_Supplied entries_

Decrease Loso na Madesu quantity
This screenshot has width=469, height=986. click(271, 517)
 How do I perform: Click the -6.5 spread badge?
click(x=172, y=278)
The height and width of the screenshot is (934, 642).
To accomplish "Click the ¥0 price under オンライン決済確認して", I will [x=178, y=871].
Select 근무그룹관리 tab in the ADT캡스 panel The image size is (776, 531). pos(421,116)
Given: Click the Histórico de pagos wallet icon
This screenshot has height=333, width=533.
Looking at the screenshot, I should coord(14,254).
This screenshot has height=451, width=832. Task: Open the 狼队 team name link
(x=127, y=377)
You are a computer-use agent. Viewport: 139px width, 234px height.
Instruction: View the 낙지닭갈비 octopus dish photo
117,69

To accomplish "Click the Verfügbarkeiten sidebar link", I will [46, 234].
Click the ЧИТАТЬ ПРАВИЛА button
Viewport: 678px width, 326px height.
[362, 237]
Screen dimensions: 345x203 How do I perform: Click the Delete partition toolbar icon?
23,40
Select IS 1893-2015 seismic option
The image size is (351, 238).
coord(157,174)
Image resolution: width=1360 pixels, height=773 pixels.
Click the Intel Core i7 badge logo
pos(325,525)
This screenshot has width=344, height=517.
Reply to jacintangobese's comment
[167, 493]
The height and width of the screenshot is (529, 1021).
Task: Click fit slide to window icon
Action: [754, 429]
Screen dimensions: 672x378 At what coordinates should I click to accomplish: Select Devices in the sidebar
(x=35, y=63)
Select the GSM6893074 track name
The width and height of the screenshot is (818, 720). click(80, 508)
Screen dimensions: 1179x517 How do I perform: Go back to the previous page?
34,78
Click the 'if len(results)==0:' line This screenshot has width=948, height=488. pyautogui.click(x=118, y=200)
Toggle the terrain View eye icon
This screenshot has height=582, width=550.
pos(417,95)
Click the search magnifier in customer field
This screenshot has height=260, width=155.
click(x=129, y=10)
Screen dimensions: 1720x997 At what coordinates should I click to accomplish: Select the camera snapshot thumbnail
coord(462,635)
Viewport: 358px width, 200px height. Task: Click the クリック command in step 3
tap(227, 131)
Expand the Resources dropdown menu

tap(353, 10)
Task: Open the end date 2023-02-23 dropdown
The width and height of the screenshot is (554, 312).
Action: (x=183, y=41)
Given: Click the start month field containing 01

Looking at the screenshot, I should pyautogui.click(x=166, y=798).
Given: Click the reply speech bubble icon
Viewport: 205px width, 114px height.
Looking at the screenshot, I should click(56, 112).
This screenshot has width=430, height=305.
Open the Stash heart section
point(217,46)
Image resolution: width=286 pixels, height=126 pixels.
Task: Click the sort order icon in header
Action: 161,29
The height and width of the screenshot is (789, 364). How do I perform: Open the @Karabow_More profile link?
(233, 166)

_Task item_
Each of the entries must be written out again exactly.

_Task result_
Decrease Loso na Madesu quantity
This screenshot has width=469, height=986. click(271, 517)
 How do I perform: Click the -6.5 spread badge?
click(x=172, y=278)
The height and width of the screenshot is (934, 642).
To accomplish "Click the ¥0 price under オンライン決済確認して", I will [x=178, y=871].
Select 근무그룹관리 tab in the ADT캡스 panel The image size is (776, 531). pos(421,116)
Given: Click the Histórico de pagos wallet icon
This screenshot has height=333, width=533.
Looking at the screenshot, I should coord(14,254).
This screenshot has height=451, width=832. Task: Open the 狼队 team name link
(x=127, y=377)
You are a computer-use agent. Viewport: 139px width, 234px height.
Instruction: View the 낙지닭갈비 octopus dish photo
117,69

To accomplish "Click the Verfügbarkeiten sidebar link", I will [46, 234].
Click the ЧИТАТЬ ПРАВИЛА button
Viewport: 678px width, 326px height.
[362, 237]
Screen dimensions: 345x203 How do I perform: Click the Delete partition toolbar icon?
23,40
Select IS 1893-2015 seismic option
The image size is (351, 238).
coord(157,174)
Image resolution: width=1360 pixels, height=773 pixels.
Click the Intel Core i7 badge logo
pos(325,525)
This screenshot has width=344, height=517.
Reply to jacintangobese's comment
[167, 493]
The height and width of the screenshot is (529, 1021).
Task: Click fit slide to window icon
Action: [754, 429]
Screen dimensions: 672x378 At what coordinates should I click to accomplish: Select Devices in the sidebar
(x=35, y=63)
Select the GSM6893074 track name
The width and height of the screenshot is (818, 720). click(80, 508)
Screen dimensions: 1179x517 How do I perform: Go back to the previous page?
34,78
Click the 'if len(results)==0:' line This screenshot has width=948, height=488. pyautogui.click(x=118, y=200)
Toggle the terrain View eye icon
This screenshot has height=582, width=550.
pos(417,95)
Click the search magnifier in customer field
This screenshot has height=260, width=155.
click(x=129, y=10)
Screen dimensions: 1720x997 At what coordinates should I click to accomplish: Select the camera snapshot thumbnail
coord(462,635)
Viewport: 358px width, 200px height. Task: Click the クリック command in step 3
tap(227, 131)
Expand the Resources dropdown menu

tap(353, 10)
Task: Open the end date 2023-02-23 dropdown
The width and height of the screenshot is (554, 312).
Action: (x=183, y=41)
Given: Click the start month field containing 01

Looking at the screenshot, I should pyautogui.click(x=166, y=798).
Given: Click the reply speech bubble icon
Viewport: 205px width, 114px height.
Looking at the screenshot, I should click(56, 112).
This screenshot has width=430, height=305.
Open the Stash heart section
point(217,46)
Image resolution: width=286 pixels, height=126 pixels.
Task: Click the sort order icon in header
Action: 161,29
The height and width of the screenshot is (789, 364). How do I perform: Open the @Karabow_More profile link?
(233, 166)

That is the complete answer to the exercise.